I, unlike Miss Happy Pants Cammie, can usually find something to be pissed about, despite my use of happy pills. Guess mine don't work as well as hers do. Oh well!
-Again with the contacts. Didn't we go through this last week? Focking blurry contacts. These are even fresh ones, I didn't even sleep in them. Dammit.
-People who change the rules, don't tell you about it and then delay your shit because you didn't know the new rules.
-Melissa's little HTML tag thingy from her blog to copy and paste her little pissed off thingy up there. Didn't work. I had to it my own way. Fix it, Mel.
-My stupid medicine cabinet door is on my shit list today. Poor Lauren woke up, got herself dressed in matching, unwrinkled clothes (even matching socks!) and came downstairs all ready to rock. Made her own breakfast, etc. Miss independent, she is. Then she went to brush her teeth and sliced her head open on the focking corner of the cabinet door. Let me tell you, scalp cuts BLEED. A Lot. And when you have a 5 year old who freaks at the sight of blood, this is not a good thing. Ruined her whole damn morning. Stupid sharp mirrored cabinet door has some nerve hurting my baby.
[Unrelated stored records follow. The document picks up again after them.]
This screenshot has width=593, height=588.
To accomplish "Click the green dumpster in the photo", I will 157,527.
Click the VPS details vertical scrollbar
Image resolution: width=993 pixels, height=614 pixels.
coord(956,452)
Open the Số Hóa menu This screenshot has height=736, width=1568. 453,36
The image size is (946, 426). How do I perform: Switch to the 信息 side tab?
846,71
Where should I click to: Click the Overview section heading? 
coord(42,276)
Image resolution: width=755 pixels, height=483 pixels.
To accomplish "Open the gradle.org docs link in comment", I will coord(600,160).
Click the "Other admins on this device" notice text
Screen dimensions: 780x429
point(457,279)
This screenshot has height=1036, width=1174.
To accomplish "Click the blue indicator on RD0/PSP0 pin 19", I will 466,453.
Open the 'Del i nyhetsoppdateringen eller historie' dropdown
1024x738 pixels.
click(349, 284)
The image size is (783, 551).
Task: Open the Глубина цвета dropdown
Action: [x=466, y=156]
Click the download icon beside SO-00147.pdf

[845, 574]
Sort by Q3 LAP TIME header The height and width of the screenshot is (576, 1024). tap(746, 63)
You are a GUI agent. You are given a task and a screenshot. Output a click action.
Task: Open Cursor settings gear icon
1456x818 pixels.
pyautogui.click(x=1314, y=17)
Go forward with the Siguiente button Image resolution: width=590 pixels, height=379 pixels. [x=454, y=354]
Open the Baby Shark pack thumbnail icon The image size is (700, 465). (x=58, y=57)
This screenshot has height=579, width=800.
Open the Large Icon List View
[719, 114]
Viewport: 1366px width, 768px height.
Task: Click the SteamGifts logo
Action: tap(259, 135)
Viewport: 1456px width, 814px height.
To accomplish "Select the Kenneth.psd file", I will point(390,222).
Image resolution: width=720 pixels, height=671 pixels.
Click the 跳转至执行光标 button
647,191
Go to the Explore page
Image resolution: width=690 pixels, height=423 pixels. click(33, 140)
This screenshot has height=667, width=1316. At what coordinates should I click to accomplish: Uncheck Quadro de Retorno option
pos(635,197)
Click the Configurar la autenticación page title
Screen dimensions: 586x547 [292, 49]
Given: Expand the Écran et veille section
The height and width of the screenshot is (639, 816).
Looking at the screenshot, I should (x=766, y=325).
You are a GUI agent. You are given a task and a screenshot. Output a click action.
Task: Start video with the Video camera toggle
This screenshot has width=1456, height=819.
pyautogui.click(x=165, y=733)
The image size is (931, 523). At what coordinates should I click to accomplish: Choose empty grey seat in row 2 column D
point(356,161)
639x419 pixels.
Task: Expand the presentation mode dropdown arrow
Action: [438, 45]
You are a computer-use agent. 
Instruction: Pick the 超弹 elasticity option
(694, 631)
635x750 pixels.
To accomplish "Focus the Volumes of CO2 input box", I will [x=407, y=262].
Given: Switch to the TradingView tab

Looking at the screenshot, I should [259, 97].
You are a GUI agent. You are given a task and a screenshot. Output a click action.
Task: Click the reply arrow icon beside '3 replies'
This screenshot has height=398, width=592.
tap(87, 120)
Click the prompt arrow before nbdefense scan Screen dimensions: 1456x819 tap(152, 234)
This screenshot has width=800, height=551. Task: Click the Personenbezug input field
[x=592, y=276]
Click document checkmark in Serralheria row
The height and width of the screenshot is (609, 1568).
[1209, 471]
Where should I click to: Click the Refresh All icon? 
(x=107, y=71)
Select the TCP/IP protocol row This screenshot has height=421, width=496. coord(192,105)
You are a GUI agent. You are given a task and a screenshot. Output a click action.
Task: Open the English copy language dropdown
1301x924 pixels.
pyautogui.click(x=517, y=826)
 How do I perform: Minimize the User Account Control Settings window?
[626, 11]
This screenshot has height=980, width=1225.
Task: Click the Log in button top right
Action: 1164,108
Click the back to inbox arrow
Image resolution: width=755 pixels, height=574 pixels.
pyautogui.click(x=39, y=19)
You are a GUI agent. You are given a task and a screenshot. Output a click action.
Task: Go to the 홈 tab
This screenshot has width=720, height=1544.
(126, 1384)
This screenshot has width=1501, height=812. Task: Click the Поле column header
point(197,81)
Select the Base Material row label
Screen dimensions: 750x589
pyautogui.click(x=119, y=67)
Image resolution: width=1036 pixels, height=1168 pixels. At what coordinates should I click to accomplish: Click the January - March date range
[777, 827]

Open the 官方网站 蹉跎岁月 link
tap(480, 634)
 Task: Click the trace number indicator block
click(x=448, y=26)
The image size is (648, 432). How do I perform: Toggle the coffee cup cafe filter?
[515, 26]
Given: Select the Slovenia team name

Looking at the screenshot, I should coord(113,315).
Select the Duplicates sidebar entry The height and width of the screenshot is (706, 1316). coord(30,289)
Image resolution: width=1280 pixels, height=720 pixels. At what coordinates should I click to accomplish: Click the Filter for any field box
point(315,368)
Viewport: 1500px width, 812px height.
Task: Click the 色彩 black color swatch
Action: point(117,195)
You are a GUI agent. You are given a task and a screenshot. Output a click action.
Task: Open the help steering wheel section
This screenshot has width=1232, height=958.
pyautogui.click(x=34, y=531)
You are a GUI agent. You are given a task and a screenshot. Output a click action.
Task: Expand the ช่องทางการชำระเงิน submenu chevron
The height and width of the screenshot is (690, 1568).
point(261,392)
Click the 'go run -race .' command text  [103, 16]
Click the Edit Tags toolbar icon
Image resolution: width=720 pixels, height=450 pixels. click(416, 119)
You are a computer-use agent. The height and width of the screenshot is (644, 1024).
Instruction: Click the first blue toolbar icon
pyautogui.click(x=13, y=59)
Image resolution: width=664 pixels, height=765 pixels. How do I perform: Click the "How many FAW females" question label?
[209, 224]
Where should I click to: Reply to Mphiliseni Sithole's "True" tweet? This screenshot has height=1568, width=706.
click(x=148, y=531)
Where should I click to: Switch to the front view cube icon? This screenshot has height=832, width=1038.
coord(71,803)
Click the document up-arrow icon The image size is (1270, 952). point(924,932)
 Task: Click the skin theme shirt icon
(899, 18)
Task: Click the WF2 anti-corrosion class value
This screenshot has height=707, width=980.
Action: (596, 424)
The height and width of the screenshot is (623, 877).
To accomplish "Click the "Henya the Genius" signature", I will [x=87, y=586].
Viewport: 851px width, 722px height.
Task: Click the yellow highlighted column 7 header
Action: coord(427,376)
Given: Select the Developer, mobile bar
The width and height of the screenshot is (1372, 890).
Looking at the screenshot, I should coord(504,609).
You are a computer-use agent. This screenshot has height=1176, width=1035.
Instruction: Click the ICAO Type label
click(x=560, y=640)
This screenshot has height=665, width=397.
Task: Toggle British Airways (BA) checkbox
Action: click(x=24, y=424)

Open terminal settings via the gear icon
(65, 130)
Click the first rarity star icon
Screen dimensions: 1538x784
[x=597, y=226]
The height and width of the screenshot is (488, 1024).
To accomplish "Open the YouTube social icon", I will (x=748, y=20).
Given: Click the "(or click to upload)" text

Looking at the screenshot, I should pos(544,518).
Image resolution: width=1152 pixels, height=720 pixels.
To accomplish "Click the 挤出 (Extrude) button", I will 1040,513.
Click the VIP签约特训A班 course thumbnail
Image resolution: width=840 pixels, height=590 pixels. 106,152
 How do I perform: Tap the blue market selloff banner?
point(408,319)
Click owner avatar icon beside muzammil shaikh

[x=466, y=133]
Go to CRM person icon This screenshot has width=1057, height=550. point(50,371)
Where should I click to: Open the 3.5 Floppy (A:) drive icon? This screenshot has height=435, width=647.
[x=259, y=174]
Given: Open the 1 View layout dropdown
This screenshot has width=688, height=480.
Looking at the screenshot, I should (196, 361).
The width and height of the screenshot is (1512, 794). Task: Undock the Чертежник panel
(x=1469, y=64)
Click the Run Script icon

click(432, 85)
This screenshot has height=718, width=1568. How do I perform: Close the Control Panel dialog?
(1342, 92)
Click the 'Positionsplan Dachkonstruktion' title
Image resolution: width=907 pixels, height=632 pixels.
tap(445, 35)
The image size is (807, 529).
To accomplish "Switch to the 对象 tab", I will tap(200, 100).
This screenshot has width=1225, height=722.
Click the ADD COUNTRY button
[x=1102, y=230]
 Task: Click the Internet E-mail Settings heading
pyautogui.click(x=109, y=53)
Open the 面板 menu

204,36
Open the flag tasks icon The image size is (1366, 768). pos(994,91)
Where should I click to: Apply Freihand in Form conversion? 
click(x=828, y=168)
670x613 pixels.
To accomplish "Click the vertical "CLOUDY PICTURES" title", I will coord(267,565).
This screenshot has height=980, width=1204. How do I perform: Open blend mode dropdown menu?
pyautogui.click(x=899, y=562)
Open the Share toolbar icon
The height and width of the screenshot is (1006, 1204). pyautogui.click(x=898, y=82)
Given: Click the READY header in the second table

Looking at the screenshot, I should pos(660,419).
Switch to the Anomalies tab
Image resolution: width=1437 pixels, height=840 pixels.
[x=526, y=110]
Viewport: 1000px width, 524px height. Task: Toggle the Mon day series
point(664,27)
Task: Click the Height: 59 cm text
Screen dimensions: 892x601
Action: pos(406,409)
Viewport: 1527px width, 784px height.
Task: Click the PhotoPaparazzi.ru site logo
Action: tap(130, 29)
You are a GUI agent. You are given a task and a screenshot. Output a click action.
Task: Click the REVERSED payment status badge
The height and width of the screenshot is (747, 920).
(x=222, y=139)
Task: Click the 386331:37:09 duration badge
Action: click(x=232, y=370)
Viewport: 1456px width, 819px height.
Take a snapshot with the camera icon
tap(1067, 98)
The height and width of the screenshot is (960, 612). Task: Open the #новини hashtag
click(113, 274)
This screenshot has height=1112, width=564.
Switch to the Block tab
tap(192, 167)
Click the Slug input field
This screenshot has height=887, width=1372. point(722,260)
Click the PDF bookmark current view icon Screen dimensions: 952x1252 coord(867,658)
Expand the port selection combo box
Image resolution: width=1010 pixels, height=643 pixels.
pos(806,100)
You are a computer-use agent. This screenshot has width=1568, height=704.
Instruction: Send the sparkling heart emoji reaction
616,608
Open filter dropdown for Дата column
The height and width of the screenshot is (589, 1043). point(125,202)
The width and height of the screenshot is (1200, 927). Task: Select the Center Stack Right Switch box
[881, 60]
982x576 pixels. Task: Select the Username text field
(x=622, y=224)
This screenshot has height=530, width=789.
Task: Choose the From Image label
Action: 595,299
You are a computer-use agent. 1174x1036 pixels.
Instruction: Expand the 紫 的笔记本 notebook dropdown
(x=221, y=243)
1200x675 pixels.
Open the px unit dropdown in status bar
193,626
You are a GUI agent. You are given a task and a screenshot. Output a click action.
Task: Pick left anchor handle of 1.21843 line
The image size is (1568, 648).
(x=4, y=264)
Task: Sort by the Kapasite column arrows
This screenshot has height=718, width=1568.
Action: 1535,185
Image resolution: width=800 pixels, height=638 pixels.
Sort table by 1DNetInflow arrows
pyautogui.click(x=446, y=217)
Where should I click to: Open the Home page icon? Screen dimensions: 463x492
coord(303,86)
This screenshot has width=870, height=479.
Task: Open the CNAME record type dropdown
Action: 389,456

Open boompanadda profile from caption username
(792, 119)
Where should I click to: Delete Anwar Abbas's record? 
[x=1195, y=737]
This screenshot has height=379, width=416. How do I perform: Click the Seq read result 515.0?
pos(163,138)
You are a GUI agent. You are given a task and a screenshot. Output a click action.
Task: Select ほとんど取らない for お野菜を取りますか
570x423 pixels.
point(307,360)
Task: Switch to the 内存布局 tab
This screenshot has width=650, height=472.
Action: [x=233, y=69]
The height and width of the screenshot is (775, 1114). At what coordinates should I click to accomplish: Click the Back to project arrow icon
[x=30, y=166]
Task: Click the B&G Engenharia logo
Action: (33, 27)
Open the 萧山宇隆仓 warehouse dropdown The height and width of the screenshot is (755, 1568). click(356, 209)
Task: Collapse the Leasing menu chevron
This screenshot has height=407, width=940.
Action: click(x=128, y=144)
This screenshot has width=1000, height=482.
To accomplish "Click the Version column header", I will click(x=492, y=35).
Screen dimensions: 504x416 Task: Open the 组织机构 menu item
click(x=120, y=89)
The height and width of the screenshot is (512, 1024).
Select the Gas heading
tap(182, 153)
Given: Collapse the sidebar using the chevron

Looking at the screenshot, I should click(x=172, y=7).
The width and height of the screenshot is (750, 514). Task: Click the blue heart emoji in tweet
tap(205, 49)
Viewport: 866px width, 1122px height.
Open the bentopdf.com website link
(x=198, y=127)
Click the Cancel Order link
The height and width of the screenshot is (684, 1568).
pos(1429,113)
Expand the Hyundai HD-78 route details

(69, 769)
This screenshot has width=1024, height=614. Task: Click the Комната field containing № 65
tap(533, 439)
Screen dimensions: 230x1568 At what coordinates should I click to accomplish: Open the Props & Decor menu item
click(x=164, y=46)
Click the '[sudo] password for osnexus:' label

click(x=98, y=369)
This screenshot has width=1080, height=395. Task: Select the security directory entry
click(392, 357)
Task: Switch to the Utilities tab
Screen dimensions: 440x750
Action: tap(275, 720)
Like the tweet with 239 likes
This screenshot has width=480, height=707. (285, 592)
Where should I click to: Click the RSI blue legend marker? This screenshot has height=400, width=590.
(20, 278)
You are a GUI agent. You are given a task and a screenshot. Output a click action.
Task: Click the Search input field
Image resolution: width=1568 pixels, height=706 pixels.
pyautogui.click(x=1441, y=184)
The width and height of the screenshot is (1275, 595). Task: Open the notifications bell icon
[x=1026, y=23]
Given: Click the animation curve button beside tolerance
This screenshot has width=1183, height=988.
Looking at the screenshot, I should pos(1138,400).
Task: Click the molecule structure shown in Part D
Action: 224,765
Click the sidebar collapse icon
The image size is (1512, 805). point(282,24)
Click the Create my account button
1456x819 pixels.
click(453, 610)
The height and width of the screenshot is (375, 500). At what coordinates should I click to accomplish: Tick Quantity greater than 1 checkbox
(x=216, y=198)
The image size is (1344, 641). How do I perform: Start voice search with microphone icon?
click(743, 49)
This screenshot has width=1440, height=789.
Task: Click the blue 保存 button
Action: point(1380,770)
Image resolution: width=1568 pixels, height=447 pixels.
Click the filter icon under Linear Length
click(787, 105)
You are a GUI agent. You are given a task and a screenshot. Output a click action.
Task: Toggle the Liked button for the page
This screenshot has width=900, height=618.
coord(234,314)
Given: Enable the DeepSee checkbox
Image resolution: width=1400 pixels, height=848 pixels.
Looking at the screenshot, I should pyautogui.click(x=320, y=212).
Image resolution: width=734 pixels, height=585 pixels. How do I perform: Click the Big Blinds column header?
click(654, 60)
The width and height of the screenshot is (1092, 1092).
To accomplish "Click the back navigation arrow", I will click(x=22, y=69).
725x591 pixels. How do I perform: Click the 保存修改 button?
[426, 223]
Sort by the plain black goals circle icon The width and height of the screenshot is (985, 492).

-Diets. Yeah, yeah - it's not a diet, it's a lifestyle change. I got it. But it still sucks when I have to change the way I eat in order to change the size of my arse. And it sucks even more when I'm focking starving and my only choice is to starve because I won't have enough points left for dinner. Something tells me that the baggie of strawberries I have won't hold me over.
-The new Facebook layout. Geezoman, does it suck. Why do I need to see that my friend gave beer to 26 of her friends? Just tell me that so and so gave a beer to 26 friends - you don't have to tell me their names in separate posts. I don't see all my other friends' statuses because of this crap. Hopefully enough people will complain and they'll change it back.